Кнут слушал его, криво усмехаясь.
- А что это ты всё про закордон? - спросил он, когда критик примолк. - Мы туда идти, вроде бы, и не собираемся, а ты всё про закордон.
- Мы на юг собираемся, - подпел Сява, - а не к капиталистам, Кузмич их задери.
Культя прищурился.
- Я знаю одно. Там где юг, там поблизости и заграница, и кто идёт на юг приближается к загранице. Чуете, чем пахнет?
- Чем? - никак не мог догадаться Сява.
- Изменой!
- Мы собираемся идти на юг, чтобы покушать орехов, - заметил Кнут, - а про заграницу мы и не думали, это ты про неё тут распинаешься… Нам на эту заграницу начхать, мы в её сторону только плевать будем…
- Ага! - поддакнул попрошайка. - Плевать и сморкаться. Я лично капиталистов ужас как ненавижу. Всеми фибрами души. Они, понимаешь ли, ходят в таких железных шапках с рогами и в зубах у них толстые палки, которые горят и воняют. Сигары называются. Буржуй этой палкой, как чего ему не понравится, так в глаз работяге и тычет. И выжигает, гад, выжигает. А в глупости эти, что у них там фантики валяются и еды навалом, не верю. Это всё, чтобы дурачков к себе заманивать и в казематы бросать. С размаху. Так что мы на такие штучки не клюнем. Нам в их казематах неохота томиться.
- И всё-таки мне не нравиться, что юг с заграницей граничит, - продолжал гнуть свою линию Культя. - Давно бы пора с этим делом покончить. И уж я-то знаю, как дурят коварные буржуи наших простофиль своими соблазнами и всяческими тлетворными миазмами, - критик встряхнул головой. - Я-то понимаю, что слухи, ползущие оттуда, рассчитаны на глупцов, но распространяют-то их не кто-нибудь, а южане. И не исключено, что кто-то верит.
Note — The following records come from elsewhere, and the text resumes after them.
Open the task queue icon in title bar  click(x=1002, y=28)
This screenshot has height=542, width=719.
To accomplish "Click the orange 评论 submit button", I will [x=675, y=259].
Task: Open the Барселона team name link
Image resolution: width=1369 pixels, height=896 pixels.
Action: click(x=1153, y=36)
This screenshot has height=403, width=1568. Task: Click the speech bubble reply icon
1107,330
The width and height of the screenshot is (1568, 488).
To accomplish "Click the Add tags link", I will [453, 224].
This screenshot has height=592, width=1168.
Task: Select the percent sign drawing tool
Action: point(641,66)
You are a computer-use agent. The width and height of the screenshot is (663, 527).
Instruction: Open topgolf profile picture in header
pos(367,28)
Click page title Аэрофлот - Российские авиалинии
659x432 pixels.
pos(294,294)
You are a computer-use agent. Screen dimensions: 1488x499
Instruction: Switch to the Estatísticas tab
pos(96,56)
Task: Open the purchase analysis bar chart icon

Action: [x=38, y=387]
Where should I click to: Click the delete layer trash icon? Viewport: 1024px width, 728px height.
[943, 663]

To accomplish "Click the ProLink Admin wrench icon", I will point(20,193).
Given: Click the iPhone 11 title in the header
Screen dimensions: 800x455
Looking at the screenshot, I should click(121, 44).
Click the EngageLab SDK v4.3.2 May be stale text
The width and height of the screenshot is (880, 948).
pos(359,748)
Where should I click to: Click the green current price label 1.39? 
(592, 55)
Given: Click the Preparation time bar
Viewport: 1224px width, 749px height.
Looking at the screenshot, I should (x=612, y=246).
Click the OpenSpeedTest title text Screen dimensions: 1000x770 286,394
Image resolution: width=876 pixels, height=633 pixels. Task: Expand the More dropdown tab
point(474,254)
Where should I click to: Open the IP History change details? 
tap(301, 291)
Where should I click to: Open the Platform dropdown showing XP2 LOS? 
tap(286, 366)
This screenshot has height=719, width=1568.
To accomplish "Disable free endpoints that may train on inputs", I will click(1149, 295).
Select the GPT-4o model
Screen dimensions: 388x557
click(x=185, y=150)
- На юге нашей Великой Коммунякии живут и здравствуют такие же честные и преданные делу Кузьмича товарищи Коммунисты, как и мы с вами, - произнес Сява голосом полным глубокой партийной мудрости. - И никому не позволено из-за каких бы то ни было гадких сплетен сомневаться в людях, согревающих на своём теле Партбилет, где бы они ни жили, хоть и на юге. Такие пораженческие настроения играют на руку подлым буржуям, льют воду на их прогнившую мельницу, и надо бы ещё разобраться, почему нам приходится выслушивать подобные речи!
Критик потупился.
- Мы хотим идти на юг, как подчеркнул наш товарищ Кнут, вовсе не для того, чтобы слушать байки о заграницах из поганых ртов всяких отщепенцев, которых Секретари Парткомов заслуженно и вовремя лишают Партбилетов, - продолжал повышать голос Сява, - а для того, чтобы осмотреть тамошние достопримечательности. Познакомиться с новыми товарищами, возложить взносы к их памятникам Великому Кузьмичу, покушать даров щедрого юга… - Из норок высунулись несколько любопытствующих голов. - Чтобы рассказать тамошним людям о наших краях. Поделиться опытом. - Сява резко понизил тон и почти зашептал: - Ишь вылупились, увяжутся, поди, не отгонишь.
- А ты не ори, как на Партсобрании, - одёрнул разошедшегося попрошайку Кнут. - Вот как на рынке отоваримся, так сразу и выходим.
- Совершенно точно, - поддакнул Сява. - Без промедления. Без всяких там отсрочек и проволочек.